Showing 25 articles matching fk33.cc_Suppliers of Magnesium sulfate.

Jason Motlagh, a journalist and filmmaker, is a contributing editor at Rolling Stone and the founder of Blackbeard Films. He won the Polk's Sydney Schanberg Prize for “This Will End in Blood and Ashes,” an account of the collapse of order in Haiti.

“Once you've gotten used to this kind of metabolism, it can be hard to walk away from it. Ordinary life can be a little flat sometimes. And so that's always kind of built in. I accept that. I think I've just tried to be more honest about like, [am I taking this risk] because I need a bump my life? Or do you really believe in what you're doing? And I feel like I really do need to believe in the purpose of the story.

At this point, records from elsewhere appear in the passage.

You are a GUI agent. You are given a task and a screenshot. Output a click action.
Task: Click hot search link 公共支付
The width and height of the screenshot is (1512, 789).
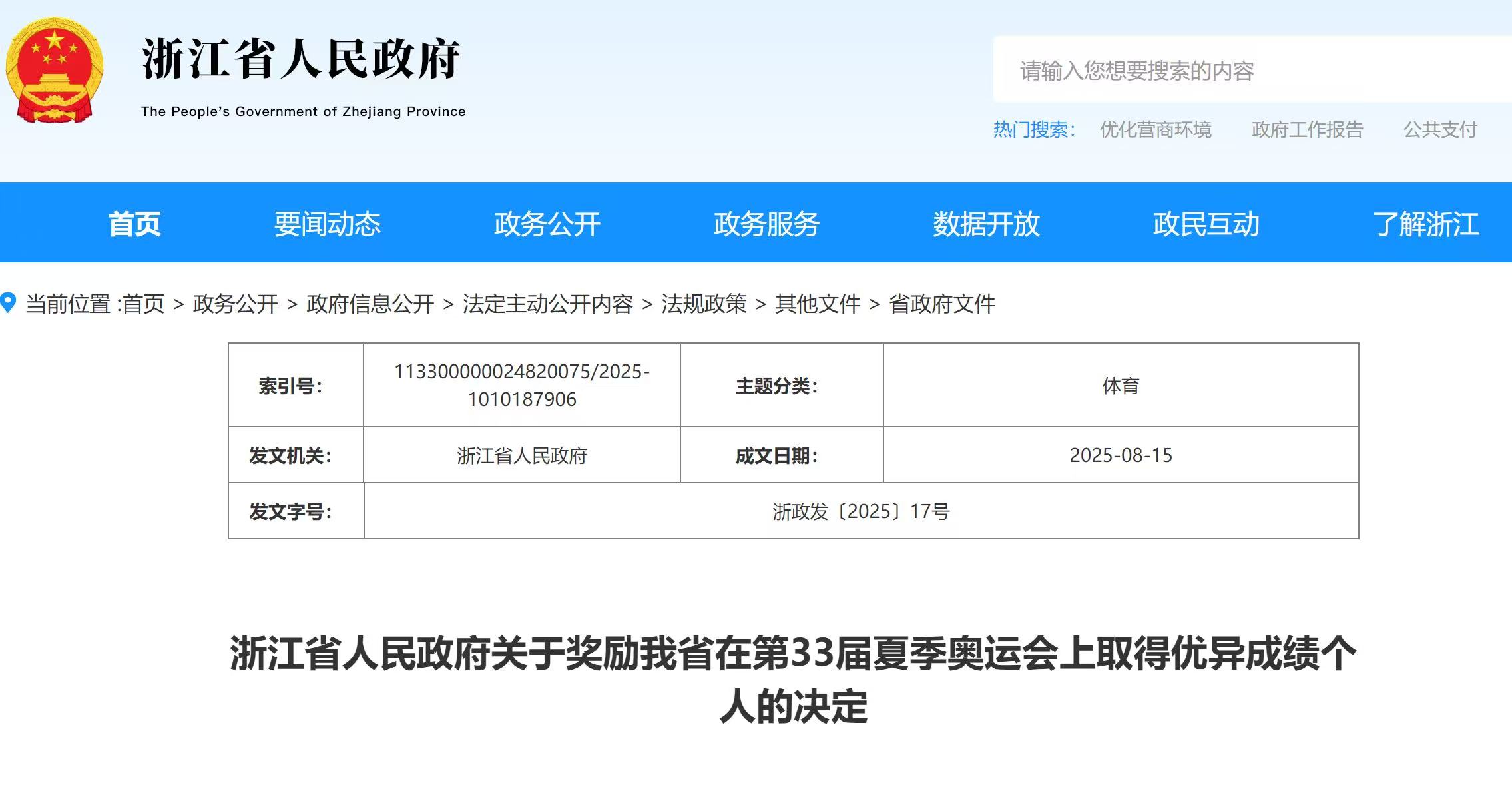click(1440, 129)
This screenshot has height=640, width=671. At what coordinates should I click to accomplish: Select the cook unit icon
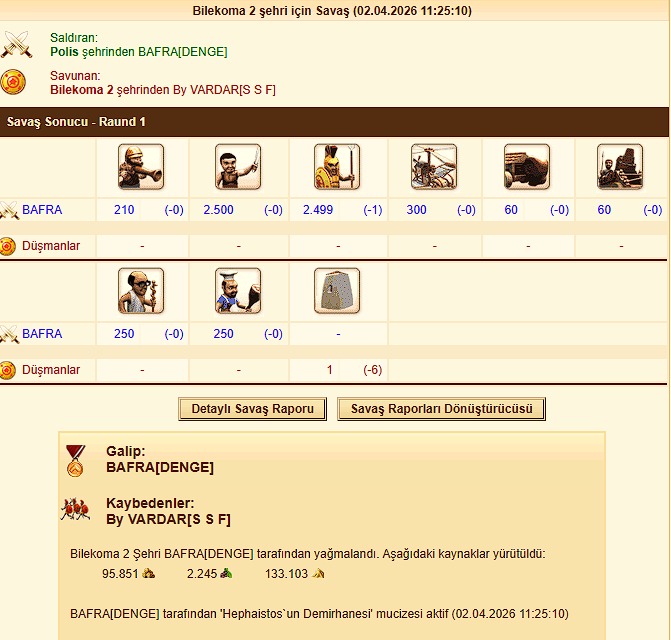238,291
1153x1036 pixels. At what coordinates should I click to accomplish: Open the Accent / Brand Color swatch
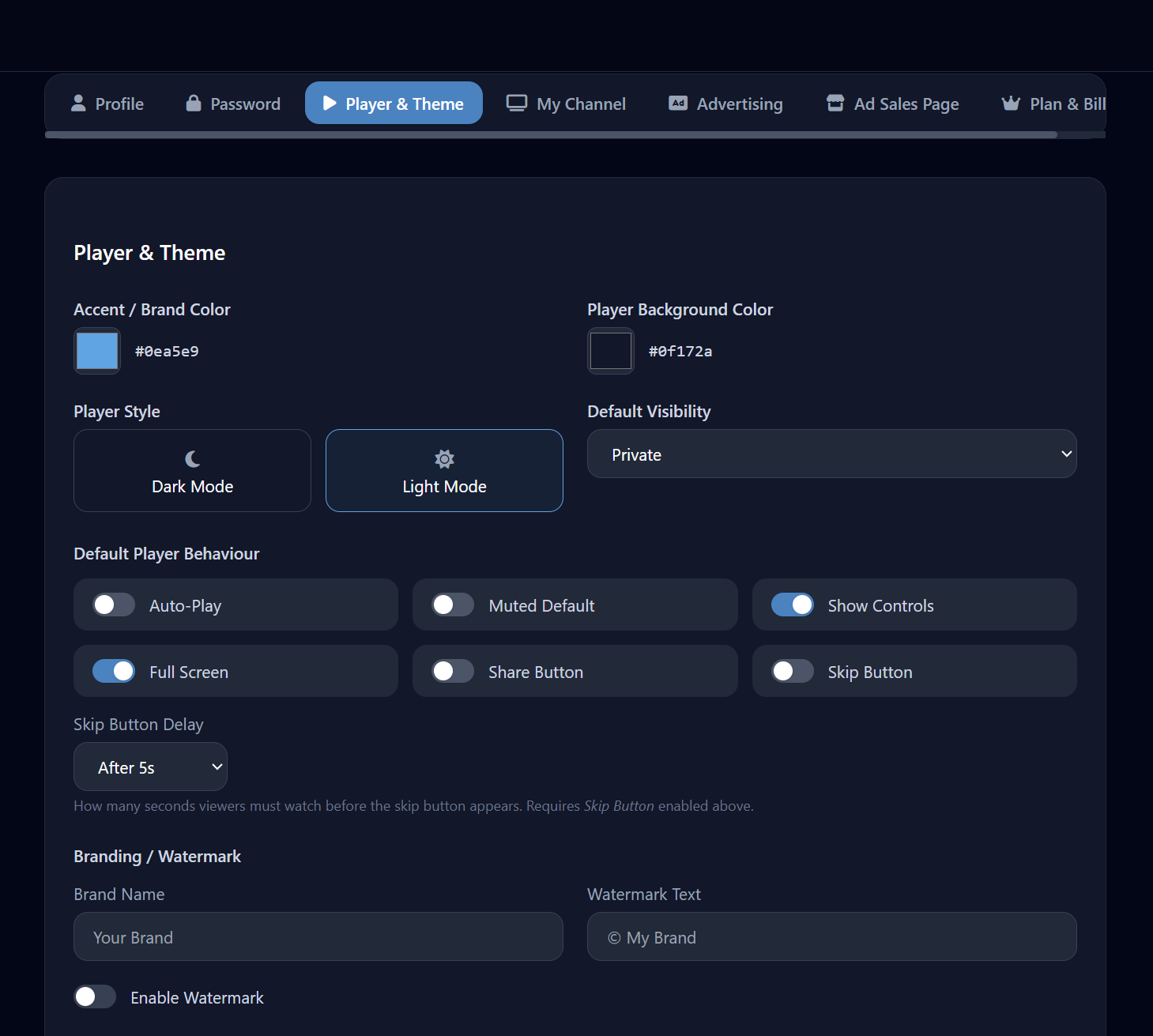pos(97,351)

There has to be some motivation greater than myself."

This is the last in a series of conversations with winners of this year's George Polk Awards in Journalism.

"The kind of stories I've gotten to do have involved fulfilling my childhood fantasies of having an adventurous life."

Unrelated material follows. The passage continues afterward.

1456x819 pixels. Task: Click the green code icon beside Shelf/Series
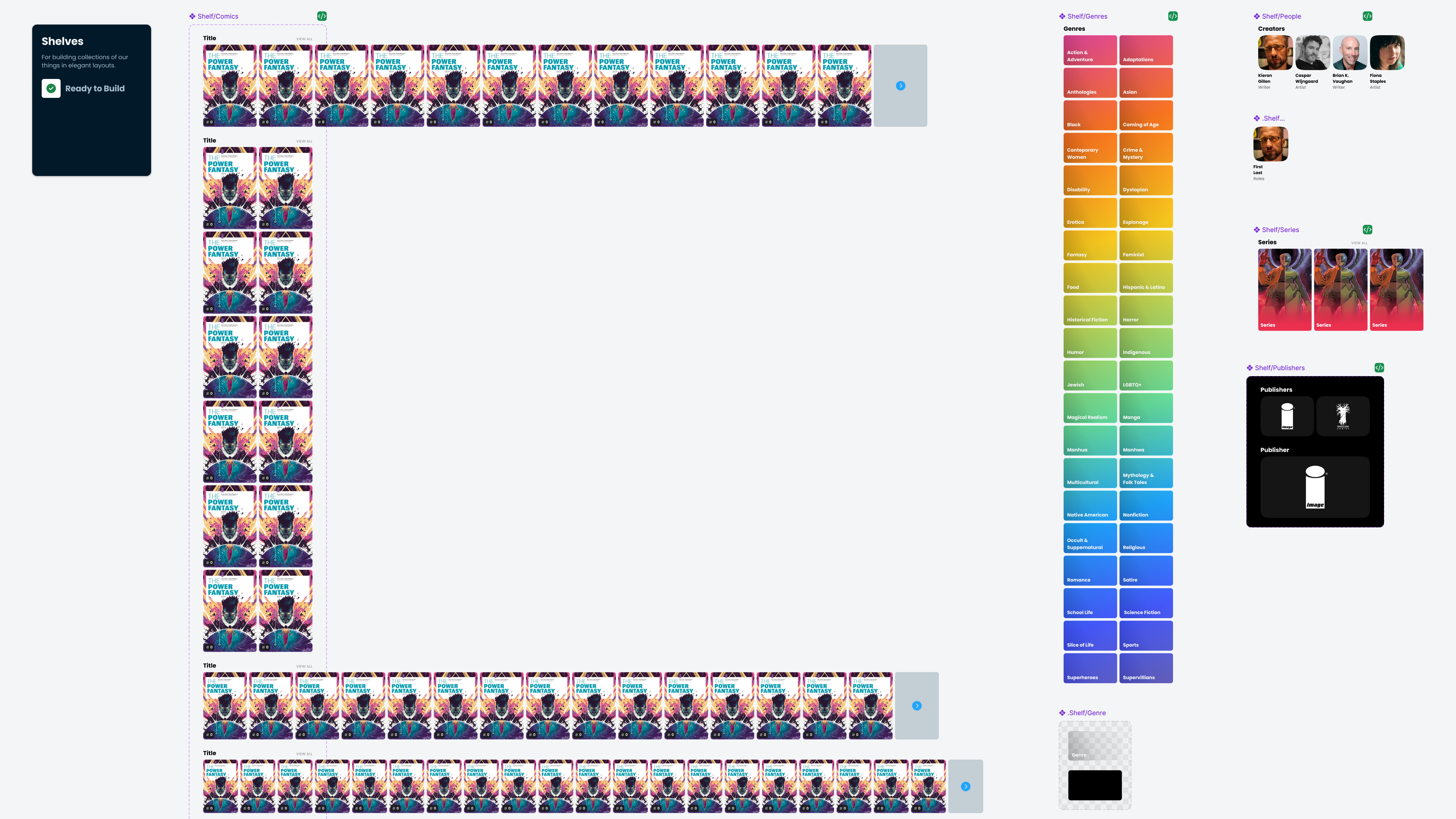pyautogui.click(x=1367, y=229)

We are re-airing our February 2013 interview with our friend Matt Power, who died while on assignment in Uganda, to help raise money for The Matthew Power Literary Reporting Award.

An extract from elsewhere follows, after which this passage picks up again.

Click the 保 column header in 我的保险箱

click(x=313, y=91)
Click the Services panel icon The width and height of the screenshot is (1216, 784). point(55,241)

Founded by Matt's friends and family, the annual award will support promising writers early in their careers with a stipend of $12,500 to bring forward an unreported story of importance in some overlooked corner of the world.

Please donate today.

The Longform Guide to Loners

Chris McCandless, Sly Stone, and Ida Wood — a collection of stories going inside the lives of outsiders.

See the collection

Compiled by Timothy Maddocks

Sponsor: "What It Takes" by Richard Ben Cramer

In honor of Presidents' Day, our sponsor is one of the great pieces of political reporting in American history: What It Takes, Richard Ben Cramer's masterful account of the 1988 presidential election.

With a level of access impossible to imagine today, Cramer delves into the personal, intimate lives of the key candidates as he seeks to understand the drives, passions, egos, and failings that transform an individual into a president. Cramer goes particularly deep on Joe Biden, then 47 and making his first presidential run. Here is an extended excerpt of that section.

When Richard Ben Cramer passed away last year, we collected his greatest articles in this Longform guide. But What It Takes is his masterpiece, a book that exposes the emotional reality of politics and defined modern campaign reporting.

Buy a copy today.

Running with the Bully

“Twenty-five years ago, I used to live in fear of Trevor Latham kicking my ass nearly every day. I grew up to be a writer. He grew up to run one of the toughest biker gangs in America. And then I tracked him down.”